» **What is expected**
Start to finish, copy the data exactly.

» **Stored data**
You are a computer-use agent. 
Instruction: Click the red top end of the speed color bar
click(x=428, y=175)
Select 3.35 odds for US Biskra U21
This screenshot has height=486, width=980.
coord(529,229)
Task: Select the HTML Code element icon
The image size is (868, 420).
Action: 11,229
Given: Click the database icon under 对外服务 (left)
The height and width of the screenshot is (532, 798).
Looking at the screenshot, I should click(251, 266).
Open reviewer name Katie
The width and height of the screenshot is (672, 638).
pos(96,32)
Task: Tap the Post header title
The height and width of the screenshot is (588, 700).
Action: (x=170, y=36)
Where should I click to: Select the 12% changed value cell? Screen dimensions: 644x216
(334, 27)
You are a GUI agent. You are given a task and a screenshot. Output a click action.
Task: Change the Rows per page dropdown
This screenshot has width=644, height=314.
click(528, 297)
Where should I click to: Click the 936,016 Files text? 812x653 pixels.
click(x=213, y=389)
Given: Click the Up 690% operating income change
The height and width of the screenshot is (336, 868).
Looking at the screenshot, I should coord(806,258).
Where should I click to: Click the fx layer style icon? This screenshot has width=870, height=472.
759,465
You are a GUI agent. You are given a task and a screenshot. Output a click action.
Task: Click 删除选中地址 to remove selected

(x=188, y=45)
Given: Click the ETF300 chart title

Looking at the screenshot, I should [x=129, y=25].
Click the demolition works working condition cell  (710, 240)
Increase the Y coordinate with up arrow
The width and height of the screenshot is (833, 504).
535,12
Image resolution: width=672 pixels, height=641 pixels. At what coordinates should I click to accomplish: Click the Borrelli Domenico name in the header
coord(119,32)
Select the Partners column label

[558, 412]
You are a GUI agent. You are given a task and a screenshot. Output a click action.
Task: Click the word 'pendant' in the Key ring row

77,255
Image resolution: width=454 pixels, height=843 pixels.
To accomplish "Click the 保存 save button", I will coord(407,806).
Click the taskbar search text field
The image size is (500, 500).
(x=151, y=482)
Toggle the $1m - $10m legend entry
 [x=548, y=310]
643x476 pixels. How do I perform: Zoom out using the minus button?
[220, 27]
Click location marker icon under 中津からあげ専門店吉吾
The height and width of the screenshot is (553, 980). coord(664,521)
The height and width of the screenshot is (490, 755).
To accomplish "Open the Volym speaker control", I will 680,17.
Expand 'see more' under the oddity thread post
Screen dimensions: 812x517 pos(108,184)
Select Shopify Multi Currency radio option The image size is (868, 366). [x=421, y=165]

» **Expected answer**
You are a computer-use agent. 
Instruction: Click the red top end of the speed color bar
click(x=428, y=175)
Select 3.35 odds for US Biskra U21
This screenshot has height=486, width=980.
coord(529,229)
Task: Select the HTML Code element icon
The image size is (868, 420).
Action: 11,229
Given: Click the database icon under 对外服务 (left)
The height and width of the screenshot is (532, 798).
Looking at the screenshot, I should click(251, 266).
Open reviewer name Katie
The width and height of the screenshot is (672, 638).
pos(96,32)
Task: Tap the Post header title
The height and width of the screenshot is (588, 700).
Action: (x=170, y=36)
Where should I click to: Select the 12% changed value cell? Screen dimensions: 644x216
(334, 27)
You are a GUI agent. You are given a task and a screenshot. Output a click action.
Task: Change the Rows per page dropdown
This screenshot has width=644, height=314.
click(528, 297)
Where should I click to: Click the 936,016 Files text? 812x653 pixels.
click(x=213, y=389)
Given: Click the Up 690% operating income change
The height and width of the screenshot is (336, 868).
Looking at the screenshot, I should coord(806,258).
Where should I click to: Click the fx layer style icon? This screenshot has width=870, height=472.
759,465
You are a GUI agent. You are given a task and a screenshot. Output a click action.
Task: Click 删除选中地址 to remove selected

(x=188, y=45)
Given: Click the ETF300 chart title

Looking at the screenshot, I should [x=129, y=25].
Click the demolition works working condition cell  (710, 240)
Increase the Y coordinate with up arrow
The width and height of the screenshot is (833, 504).
535,12
Image resolution: width=672 pixels, height=641 pixels. At what coordinates should I click to accomplish: Click the Borrelli Domenico name in the header
coord(119,32)
Select the Partners column label

[558, 412]
You are a GUI agent. You are given a task and a screenshot. Output a click action.
Task: Click the word 'pendant' in the Key ring row

77,255
Image resolution: width=454 pixels, height=843 pixels.
To accomplish "Click the 保存 save button", I will coord(407,806).
Click the taskbar search text field
The image size is (500, 500).
(x=151, y=482)
Toggle the $1m - $10m legend entry
 [x=548, y=310]
643x476 pixels. How do I perform: Zoom out using the minus button?
[220, 27]
Click location marker icon under 中津からあげ専門店吉吾
The height and width of the screenshot is (553, 980). coord(664,521)
The height and width of the screenshot is (490, 755).
To accomplish "Open the Volym speaker control", I will 680,17.
Expand 'see more' under the oddity thread post
Screen dimensions: 812x517 pos(108,184)
Select Shopify Multi Currency radio option The image size is (868, 366). [x=421, y=165]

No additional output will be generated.